## TASK
Write out every line of the records below as a numbered list, skipping blank lines and leaving out the pictures.

(Screen-element location records)
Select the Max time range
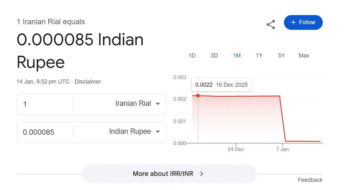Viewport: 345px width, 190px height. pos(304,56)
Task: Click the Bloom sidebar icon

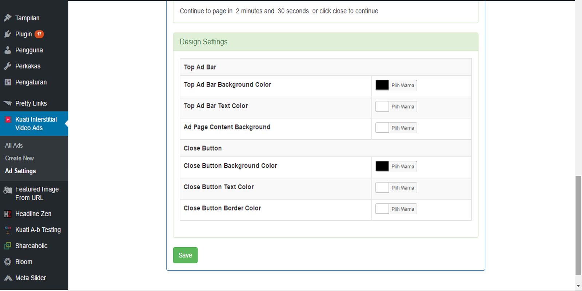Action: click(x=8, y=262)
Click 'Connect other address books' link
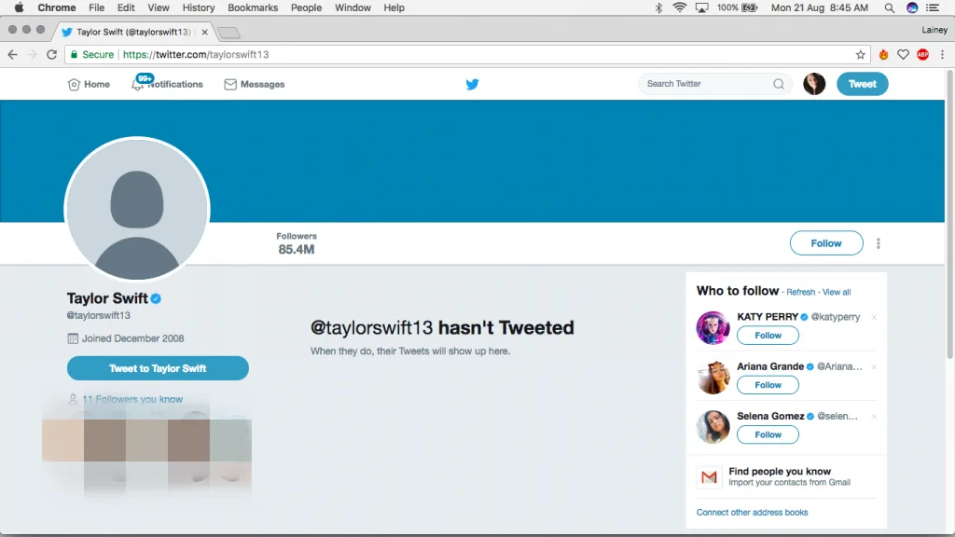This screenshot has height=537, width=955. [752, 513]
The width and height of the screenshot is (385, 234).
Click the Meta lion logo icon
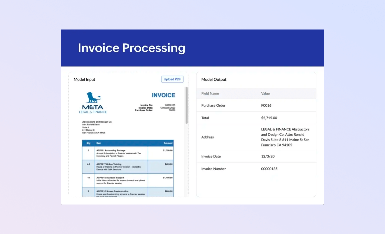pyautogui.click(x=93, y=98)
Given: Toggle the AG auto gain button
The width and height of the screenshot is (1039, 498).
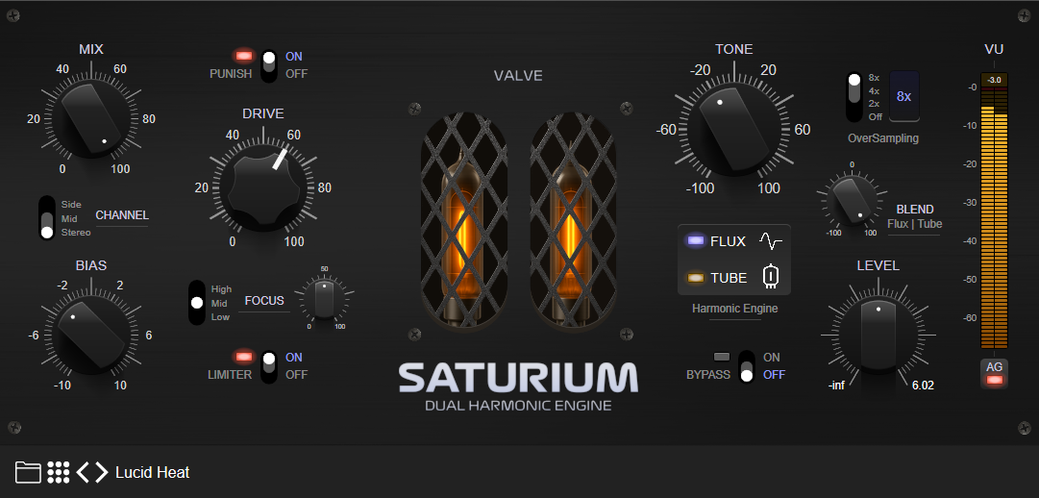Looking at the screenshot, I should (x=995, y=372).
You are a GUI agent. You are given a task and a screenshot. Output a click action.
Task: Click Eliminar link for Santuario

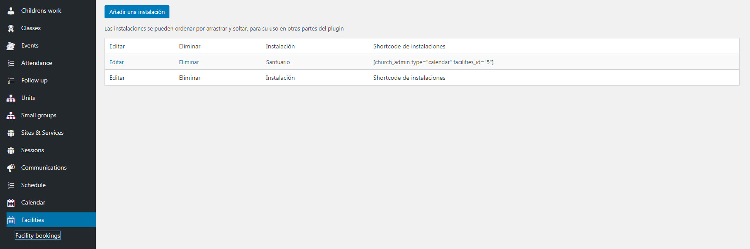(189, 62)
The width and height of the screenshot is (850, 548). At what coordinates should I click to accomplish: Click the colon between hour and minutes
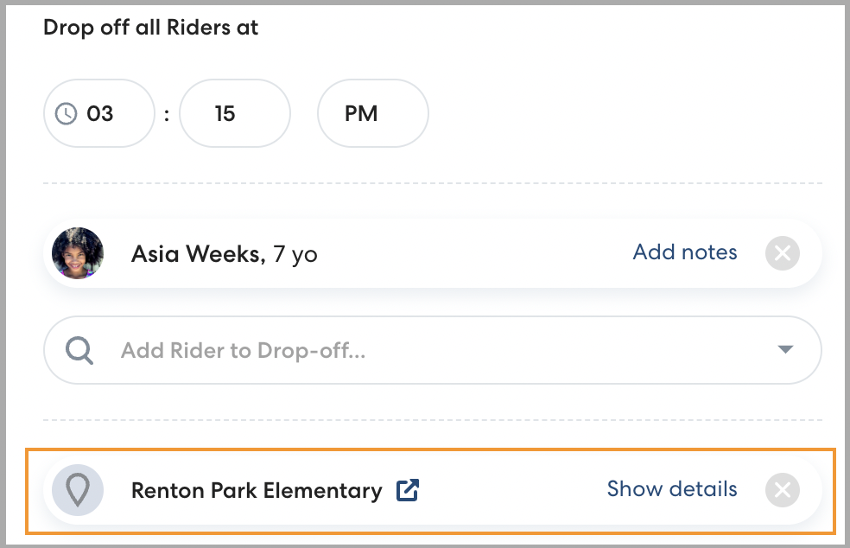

## EXERCISE RESULT
1. Select the Max time range
2. Viewport: 345px width, 190px height. pos(304,56)
3. Task: Click the Bloom sidebar icon
4. Action: click(x=8, y=262)
5. Click 'Connect other address books' link
6. This screenshot has height=537, width=955. [752, 513]
7. The width and height of the screenshot is (385, 234).
8. Click the Meta lion logo icon
9. pyautogui.click(x=93, y=98)
10. Given: Toggle the AG auto gain button
11. The width and height of the screenshot is (1039, 498).
12. Looking at the screenshot, I should (x=995, y=372).
13. You are a GUI agent. You are given a task and a screenshot. Output a click action.
14. Task: Click Eliminar link for Santuario
15. (189, 62)
16. The width and height of the screenshot is (850, 548). At what coordinates should I click to accomplish: Click the colon between hour and minutes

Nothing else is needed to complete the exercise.